“The Wraith” is one of those B movies from the eighties that is so inexplicable and so bizarre, but so damn satisfying. When I was a kid I spent a lot of my time watching antenna TV (Grade A TV Junkie right here!) and whatever movie was on that peaked my interest, even a little, I would be there front and center. “The Wraith” is one of the movies that caught my attention right away (showing prominently on WPIX Channel 11). It wasn’t only for the revenge tale involving an undead anti-hero, but also for the titular Wraith, who just looks so bad ass
Even in 2021, “The Wraith” is beautifully designed and rather iconic, if I may say so. Iconic might not be what many would associate with Mike Marvin’s supernatural thriller, but damn it, I love it. Nick Cassevetes plays the despicable Packard Walsh who, with his motorized gang control and terrorize an Arizona desert town where they force drivers to drag-race so they can ‘win’ their vehicles. After Walsh stabs the decent teenager Jamie Hankins to death for being intimate with a girl whom Walsh wants for himself, the mysterious Jake Kesey arrives. He’s a cool motor-biker who also garners a seemingly invincible hot rod and a lust for revenge.

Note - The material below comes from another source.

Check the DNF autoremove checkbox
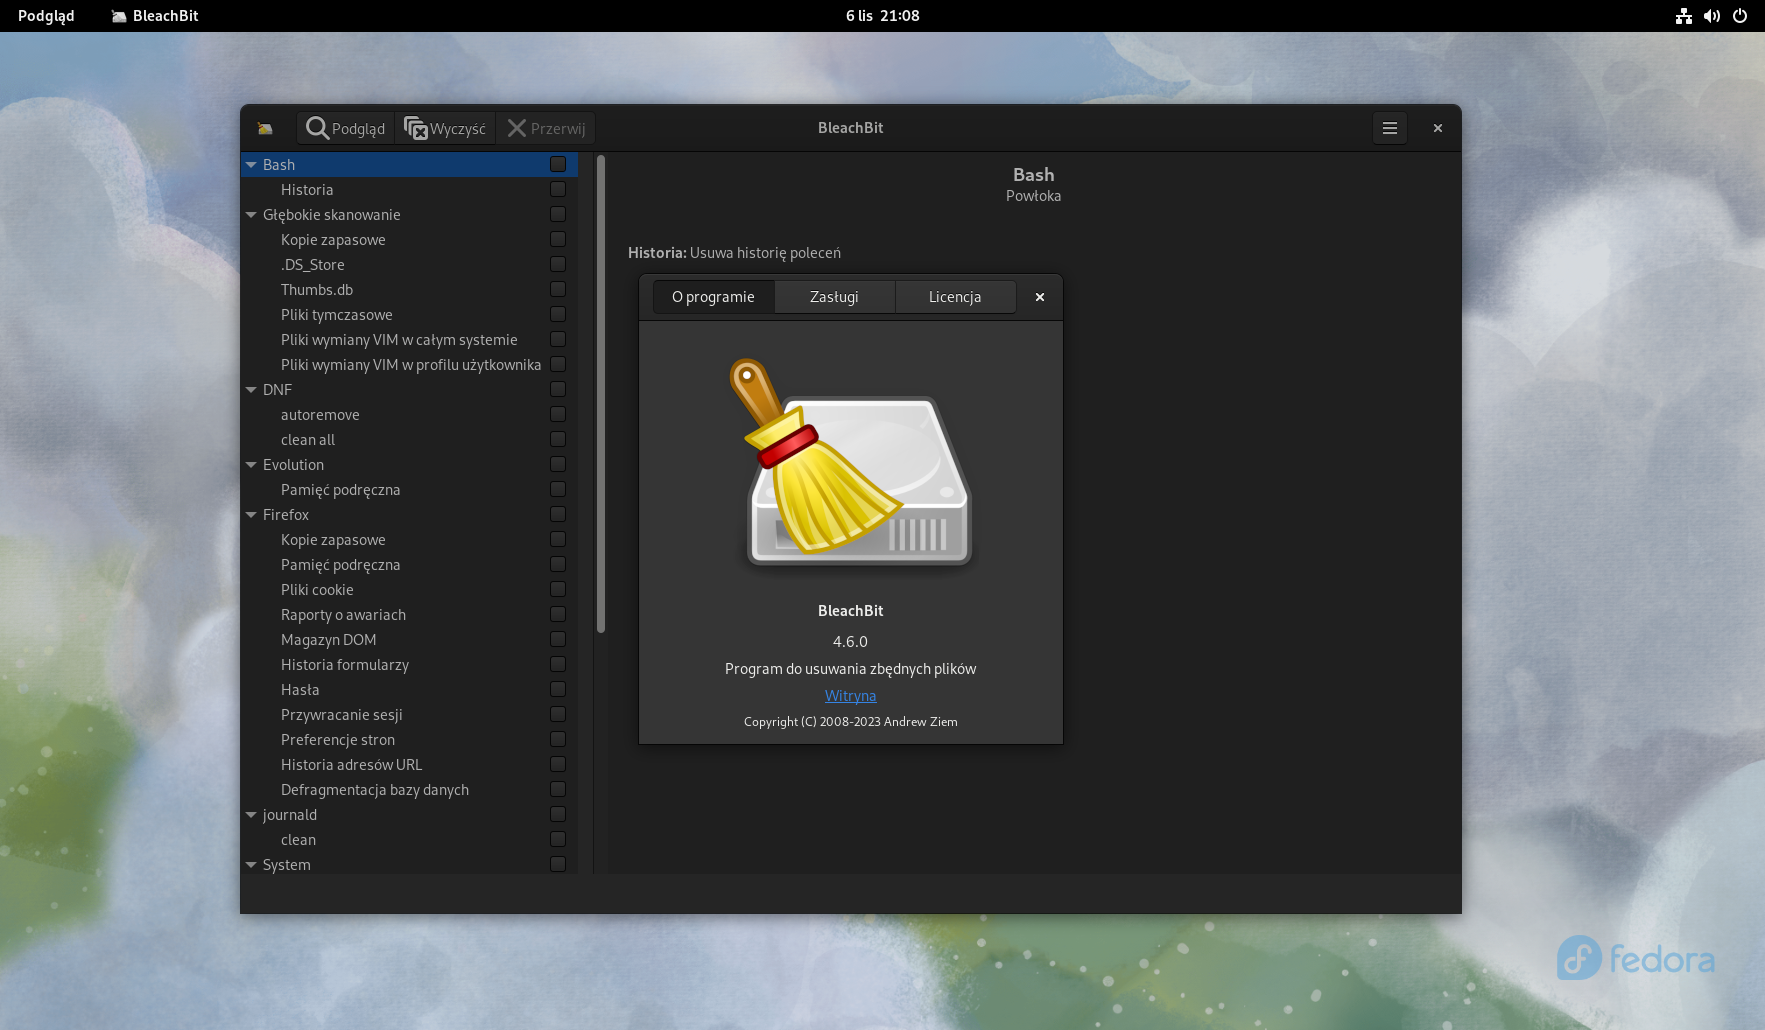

Jake befriends Jamie’s girlfriend Keri Johnson, takes Jamie’s sweet brother Billy under his wing and manages what Sheriff Loomis can not – the methodical and otherworldly elimination of Packard’s criminal gang and aspiring crime ring involving car theft. To top it all off, there’s even Charlie Sheen starring alongside eighties bombshell Sherilyn Fenn, while Clint Howard and Randy Quaid feature prominently in supporting roles.
“The Wraith” seemingly comes out of left field not wasting too much time explaining away who or what the Wraith actually is. Most of “The Wraith” involves the apparent mystery of Jake Kesey and why he’s in the town in the first place. Is Jake Kesey just an avenging spirit? Is he Jamie Hankins in re-incarnated? Who or what reincarnated him? Is the Protector a separate entity? Why does he need the body armor? Is he from hell? Is he from heaven? Why exactly does he give the car away when the smoke settles? Why do the police just let the thugs steal all the nerds’ cars in such a small town?
All we really know is that he’s a spirit of vengeance draped in a Grim Reaper tinted body of armor. His scythe is the beautiful Turbo Interceptor which he uses to confront Packer and his goons, and ultimately take their lives whenever they lose in a race to him. “The Wraith” is more about the experience with the fantastic hard rock soundtrack (featuring Ozzy Osbourne, Motley Crue, and Billy Idol respectively) and Mike Marvin’s absolutely bonkers, but sleek direction. He pictures the titular boogey man as a merciless and ruthless being that strategically picks apart Packard and his criminal operation.
Along with some truly good race sequences (and still sharp special effects), Marvin allows the Wraith a big action set piece where he storms a garage run by Packard and blows everything to kingdom come with his patented shot gun. While Charlie Sheen and Sherilyn Fenn (Fenn is gorgeous as always) are very good in their respective roles, the movie mostly excels due to the slew of really fun supporting turns.
Quaid is very good as the sheriff struggling to make sense of the supernatural murder spree, while Cassevetes is an absolutely amoral bastard. Clint Howard with his high top and glasses is a pure sight to behold, as he fearlessly plays the heel, along with Jamie Bozian and David Sherrill (completing the circle) as the slimy goons doing Packer’s bidding.
Mike Marvin’s cult classic is one big delicious eighties stew that combines “Mad Max,” “Tron,” “High Plains Drifter,” and a bit of John Hughes, effortlessly. It’s often ignored whenever someone lists notable eighties films, and that needs to be fixed, as “The Wraith” is a gem.